Missing Part Sensitive Transformer
- MPSTs are deep learning architectures that represent missing data using learnable mask tokens and explicit attention masking, avoiding traditional imputation.
- They integrate innovative masked attention and fusion tokens to robustly aggregate available features in modalities like sensor fusion, 3D point clouds, seismic, and tabular data.
- Empirical results demonstrate high accuracy and resilience under extensive missingness, substantiating MPSTs' significance in robust prediction and completion tasks.
A Missing Part Sensitive Transformer (MPST) is a family of deep learning architectures based on the transformer paradigm, specifically designed to achieve robust prediction, completion, or classification in the presence of missing, incomplete, or partial input data. Unlike standard transformers, which typically degrade when faced with occluded, absent, or dropped data modalities, regions, or features, MPSTs employ architectural innovations—such as masking strategies, learnable placeholder tokens, and explicit alignment mechanisms—to ensure model behavior remains accurate and reliable under varying missing-data patterns. Instances of MPSTs have been proposed in diverse domains including multimodal sensor fusion, point cloud completion, seismic data interpolation, and tabular modeling, each adapting the MPST principle to respect the particular structure and semantics of missingness central to the application (Wen et al., 12 Dec 2025, Li et al., 2023, Cheng et al., 2024, Caruso et al., 2024).

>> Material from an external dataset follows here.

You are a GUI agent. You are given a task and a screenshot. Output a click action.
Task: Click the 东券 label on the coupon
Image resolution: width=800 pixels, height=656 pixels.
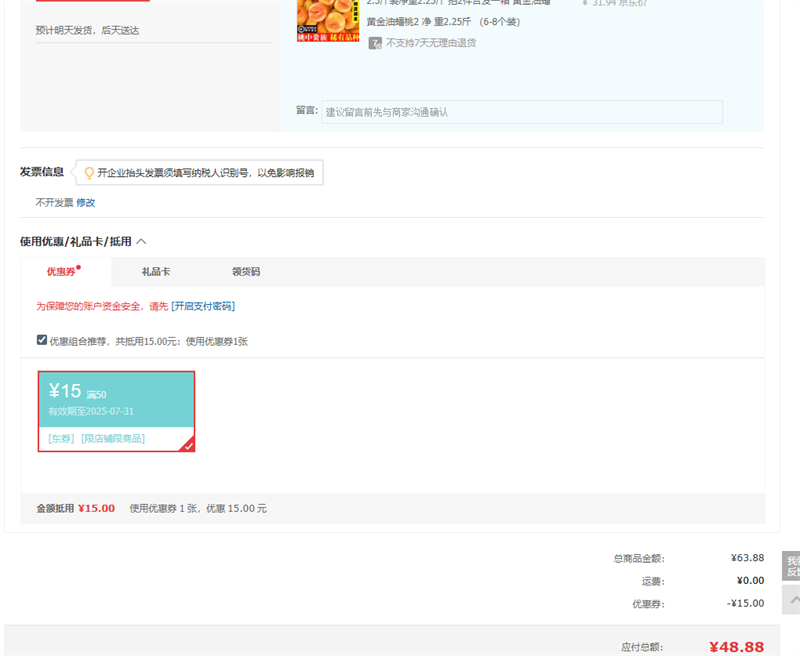click(x=61, y=439)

1. Core Design Principles of Missing Part Sensitive Transformers
MPSTs are unified by several underlying principles for handling missing or partial information:
- Explicit Missing-Data Representation: Missing modalities, features, or regions are not imputed but represented either by learnable mask tokens (modality placeholders), zero-vector embeddings (“pad” tokens), or random position codes. This ensures the transformer recognizes, rather than fills, missingness at the input level.
- Masked Attention Mechanisms: Attention masks are engineered to prevent the propagation of noise or spurious signals arising from missing tokens. In multimodal contexts, modality-aware binary masks block cross-modal attention links from or to absent sources (Wen et al., 12 Dec 2025). In tabular and sequence contexts, double-sided masking ensures missing entries neither send nor receive attention (Caruso et al., 2024).
- Learnable Fusion and Querying: MPSTs introduce fusion tokens designed to adaptively aggregate information only from available modalities, regions, or features using attention. The fusion mechanism queries the collection of available embeddings, distilling a coherent global feature or prediction (Wen et al., 12 Dec 2025).
- Alignment and Contrastive Objectives: To ensure robustness and invariance, some MPSTs incorporate modules (e.g., class-former-aided modality alignment in multimodal fusion, proxy alignment in point cloud prediction) that use supervised contrastive or proxy alignment losses to align available and fused representations during training (Wen et al., 12 Dec 2025, Li et al., 2023).
- Data-Augmentation by Random Masking: Training procedures often include augmentation by random masking to ensure the model learns missing-data-agnostic representations, crucial for generalization from fully-observed to partially-observed test conditions (Caruso et al., 2024).
2. Architectural Realizations Across Domains
MPST design adapts to domain requirements, yielding significant architectural diversity:
| Domain | Key MPST Mechanism | Reference |
|---|---|---|
| Multimodal Fusion | Modality tokens, masked cross-attn, fusion token, class-former alignment | (Wen et al., 12 Dec 2025) |
| Point Cloud Completion | Existing/missing proxies, attention-based random→positional mapping, proxy alignment MSE | (Li et al., 2023) |
| Seismic Interpolation | Encoder-decoder transformers, U-shaped Swin blocks, SSIM+L1 loss | (Cheng et al., 2024) |
| Tabular Data Prediction | Feature embeddings with pad index, double-sided self-attn masking, random feature cutout | (Caruso et al., 2024) |
In multimodal beam prediction (Wen et al., 12 Dec 2025), each modality (image, LiDAR, radar, GPS, beam history) is represented by learnable tokens, with missing modalities replaced by dedicated placeholders. A missing-modality-aware mask pervades all self- and cross-attention layers. The fusion token aggregates available information, and a class-former–aided module uses a contrastive loss for semantic alignment. In 3D point cloud completion (Li et al., 2023), input (existing) proxies and generated random missing proxies are aligned with ground truth via an MPST acting on proxy features, with a loss combining Chamfer distances and proxy alignment.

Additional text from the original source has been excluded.